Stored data

<<<<

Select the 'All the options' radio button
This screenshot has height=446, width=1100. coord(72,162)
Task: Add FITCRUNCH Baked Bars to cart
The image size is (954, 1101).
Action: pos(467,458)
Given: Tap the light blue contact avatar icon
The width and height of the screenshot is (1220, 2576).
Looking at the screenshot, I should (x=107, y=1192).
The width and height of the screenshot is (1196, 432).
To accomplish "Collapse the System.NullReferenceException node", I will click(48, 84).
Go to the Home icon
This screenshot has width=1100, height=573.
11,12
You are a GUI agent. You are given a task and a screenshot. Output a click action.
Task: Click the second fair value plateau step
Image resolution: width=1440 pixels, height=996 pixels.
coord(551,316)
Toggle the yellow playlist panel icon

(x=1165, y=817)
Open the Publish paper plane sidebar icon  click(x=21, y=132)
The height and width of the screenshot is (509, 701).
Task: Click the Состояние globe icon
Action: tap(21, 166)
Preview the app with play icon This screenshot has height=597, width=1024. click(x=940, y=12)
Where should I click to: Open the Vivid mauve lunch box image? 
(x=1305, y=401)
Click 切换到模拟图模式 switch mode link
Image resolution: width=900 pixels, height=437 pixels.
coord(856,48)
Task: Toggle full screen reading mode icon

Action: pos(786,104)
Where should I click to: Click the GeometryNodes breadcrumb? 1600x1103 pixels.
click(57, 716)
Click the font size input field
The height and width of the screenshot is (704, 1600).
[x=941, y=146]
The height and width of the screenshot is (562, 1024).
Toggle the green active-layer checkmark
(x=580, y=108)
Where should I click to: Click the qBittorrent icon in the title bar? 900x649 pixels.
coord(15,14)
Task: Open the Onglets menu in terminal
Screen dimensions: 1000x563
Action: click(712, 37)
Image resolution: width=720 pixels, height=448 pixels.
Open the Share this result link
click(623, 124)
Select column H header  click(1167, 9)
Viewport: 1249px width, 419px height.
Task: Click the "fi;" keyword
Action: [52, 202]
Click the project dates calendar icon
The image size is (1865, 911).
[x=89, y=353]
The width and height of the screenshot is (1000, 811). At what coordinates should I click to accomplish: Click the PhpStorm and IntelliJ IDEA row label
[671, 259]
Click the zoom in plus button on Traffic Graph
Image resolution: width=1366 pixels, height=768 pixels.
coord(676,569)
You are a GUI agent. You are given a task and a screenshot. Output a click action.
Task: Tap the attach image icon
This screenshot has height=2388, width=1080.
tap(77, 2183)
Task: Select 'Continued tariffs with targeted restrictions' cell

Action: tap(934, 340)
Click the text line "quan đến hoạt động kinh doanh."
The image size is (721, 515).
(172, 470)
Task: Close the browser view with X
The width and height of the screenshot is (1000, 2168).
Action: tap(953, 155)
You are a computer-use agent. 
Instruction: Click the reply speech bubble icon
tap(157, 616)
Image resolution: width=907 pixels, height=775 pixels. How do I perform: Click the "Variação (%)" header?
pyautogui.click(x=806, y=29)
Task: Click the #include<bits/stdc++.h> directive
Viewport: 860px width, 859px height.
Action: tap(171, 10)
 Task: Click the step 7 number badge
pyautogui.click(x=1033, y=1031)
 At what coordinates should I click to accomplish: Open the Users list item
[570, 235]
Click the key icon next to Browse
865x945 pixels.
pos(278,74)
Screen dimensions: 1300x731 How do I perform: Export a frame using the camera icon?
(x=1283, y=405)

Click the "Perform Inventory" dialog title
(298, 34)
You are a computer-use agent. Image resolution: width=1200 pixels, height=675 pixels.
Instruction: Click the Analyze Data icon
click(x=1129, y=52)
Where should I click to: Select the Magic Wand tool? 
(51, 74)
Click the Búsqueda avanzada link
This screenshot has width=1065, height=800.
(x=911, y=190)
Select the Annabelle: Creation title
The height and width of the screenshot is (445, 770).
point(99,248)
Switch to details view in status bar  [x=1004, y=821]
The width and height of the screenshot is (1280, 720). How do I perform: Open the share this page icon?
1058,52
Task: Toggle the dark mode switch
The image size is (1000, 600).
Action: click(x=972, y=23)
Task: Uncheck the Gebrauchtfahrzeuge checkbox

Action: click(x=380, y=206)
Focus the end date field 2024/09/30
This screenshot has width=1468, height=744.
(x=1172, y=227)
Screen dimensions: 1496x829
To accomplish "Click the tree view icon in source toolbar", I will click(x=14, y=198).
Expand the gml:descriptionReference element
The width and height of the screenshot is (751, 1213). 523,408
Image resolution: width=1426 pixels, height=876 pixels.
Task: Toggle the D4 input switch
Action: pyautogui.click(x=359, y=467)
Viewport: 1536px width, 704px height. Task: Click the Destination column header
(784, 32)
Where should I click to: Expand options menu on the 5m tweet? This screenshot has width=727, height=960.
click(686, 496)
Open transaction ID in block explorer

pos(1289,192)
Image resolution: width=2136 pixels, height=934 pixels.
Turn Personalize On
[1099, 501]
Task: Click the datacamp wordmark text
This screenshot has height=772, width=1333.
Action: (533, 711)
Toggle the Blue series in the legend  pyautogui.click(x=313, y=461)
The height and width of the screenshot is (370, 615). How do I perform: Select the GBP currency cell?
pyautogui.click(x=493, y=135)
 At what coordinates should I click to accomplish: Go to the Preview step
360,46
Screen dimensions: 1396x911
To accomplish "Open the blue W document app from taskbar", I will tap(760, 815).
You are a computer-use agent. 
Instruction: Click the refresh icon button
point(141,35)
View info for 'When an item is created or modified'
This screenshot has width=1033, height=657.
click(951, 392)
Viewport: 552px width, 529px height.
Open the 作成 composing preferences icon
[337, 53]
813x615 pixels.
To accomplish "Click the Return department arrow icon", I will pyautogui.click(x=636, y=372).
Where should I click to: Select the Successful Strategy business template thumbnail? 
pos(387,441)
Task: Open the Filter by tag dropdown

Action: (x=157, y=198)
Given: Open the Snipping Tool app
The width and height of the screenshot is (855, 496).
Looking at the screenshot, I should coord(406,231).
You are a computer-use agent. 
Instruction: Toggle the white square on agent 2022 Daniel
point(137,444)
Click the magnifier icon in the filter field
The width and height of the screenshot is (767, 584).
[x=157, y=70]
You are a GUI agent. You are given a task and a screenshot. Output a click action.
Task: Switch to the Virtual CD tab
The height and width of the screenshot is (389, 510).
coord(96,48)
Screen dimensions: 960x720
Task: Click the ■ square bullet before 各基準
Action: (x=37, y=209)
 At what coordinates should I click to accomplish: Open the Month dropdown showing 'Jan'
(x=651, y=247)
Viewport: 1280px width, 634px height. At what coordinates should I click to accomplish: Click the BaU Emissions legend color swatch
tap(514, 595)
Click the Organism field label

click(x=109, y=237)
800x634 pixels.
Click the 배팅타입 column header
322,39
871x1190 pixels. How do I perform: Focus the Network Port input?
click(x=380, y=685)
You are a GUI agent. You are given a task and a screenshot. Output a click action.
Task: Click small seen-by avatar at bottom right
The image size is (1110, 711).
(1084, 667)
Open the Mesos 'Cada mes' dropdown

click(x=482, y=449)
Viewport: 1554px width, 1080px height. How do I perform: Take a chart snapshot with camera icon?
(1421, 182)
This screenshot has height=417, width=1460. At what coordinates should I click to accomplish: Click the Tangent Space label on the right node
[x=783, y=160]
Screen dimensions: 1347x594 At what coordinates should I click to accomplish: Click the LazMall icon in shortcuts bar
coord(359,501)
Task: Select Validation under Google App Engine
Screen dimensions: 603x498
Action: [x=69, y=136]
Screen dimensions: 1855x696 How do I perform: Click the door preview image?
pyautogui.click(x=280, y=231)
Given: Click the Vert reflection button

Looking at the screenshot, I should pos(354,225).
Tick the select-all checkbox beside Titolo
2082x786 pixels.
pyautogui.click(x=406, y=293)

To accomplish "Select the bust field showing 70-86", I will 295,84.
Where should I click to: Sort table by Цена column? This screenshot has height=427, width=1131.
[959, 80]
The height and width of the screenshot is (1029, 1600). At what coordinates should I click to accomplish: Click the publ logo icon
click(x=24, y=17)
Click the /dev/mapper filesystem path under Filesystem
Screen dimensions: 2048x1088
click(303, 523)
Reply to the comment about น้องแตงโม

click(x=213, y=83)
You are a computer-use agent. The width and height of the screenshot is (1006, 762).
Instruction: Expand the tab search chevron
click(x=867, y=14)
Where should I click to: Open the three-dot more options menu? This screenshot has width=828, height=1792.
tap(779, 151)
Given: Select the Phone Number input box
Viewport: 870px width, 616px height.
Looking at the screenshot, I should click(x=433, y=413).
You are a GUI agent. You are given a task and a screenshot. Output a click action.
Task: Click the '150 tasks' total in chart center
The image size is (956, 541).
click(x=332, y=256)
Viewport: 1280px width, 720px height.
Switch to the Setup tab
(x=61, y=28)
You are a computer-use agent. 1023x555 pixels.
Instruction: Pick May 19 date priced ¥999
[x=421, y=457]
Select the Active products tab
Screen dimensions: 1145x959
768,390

>>>>

Your task:
Read through the data above. Report each line that has the word "under".

Output for this task:
Task: Select Validation under Google App Engine
Click the /dev/mapper filesystem path under Filesystem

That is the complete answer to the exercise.